The SHM Leadership Academy, which limits attendance to 100, balances lectures with exercises, simulations, personality and communication inventories, and time for questions and sharing about professional issues. There was also time set aside for networking, including at a cocktail party hosted by IPC: The Hospitalist Company, North Hollywood, Calif., as well as sightseeing, biking, and visits to Vail Village to explore local shops and restaurants
Who Attended
The hospitalist attendees came to the Leadership Academy from diverse paths and at various stages of their careers. Some physicians started hospitalist programs fresh from residency, some worked in large teams, some had been in solo and group practice before becoming hospitalists, some were employed by hospitalist groups and health plans, and one started as a community-based solo practice hospitalist. They work in a wide range of settings, from rural and suburban community hospitals to academic medical centers, and in cities large and small.

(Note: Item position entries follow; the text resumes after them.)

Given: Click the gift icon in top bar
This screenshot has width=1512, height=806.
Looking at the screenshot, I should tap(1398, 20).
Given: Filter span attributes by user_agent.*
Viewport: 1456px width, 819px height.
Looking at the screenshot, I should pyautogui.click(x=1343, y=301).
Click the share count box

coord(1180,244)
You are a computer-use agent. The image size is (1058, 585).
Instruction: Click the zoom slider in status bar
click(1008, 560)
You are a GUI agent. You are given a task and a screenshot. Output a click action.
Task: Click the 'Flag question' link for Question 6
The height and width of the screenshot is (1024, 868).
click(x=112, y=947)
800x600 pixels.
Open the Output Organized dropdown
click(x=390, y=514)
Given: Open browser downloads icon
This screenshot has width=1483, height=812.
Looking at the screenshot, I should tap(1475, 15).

Russell (“Rusty”) Holman, MD, and Cogent Healthcare’s, Irvine, Calif., national medical director, spelled out the Leadership Academy’s goals: for hospitalists to run their programs more efficiently, improve morale within their groups, maximize team efficiency, and identify critical drivers of success.
“Our goal at this conference is for you to learn new things, to improve your skills as leaders, and to learn how to continually demonstrate value to your CEOs and CFOs,” says Dr. Holman, who also led participants through the analytic steps of a strategic plan in their small groups.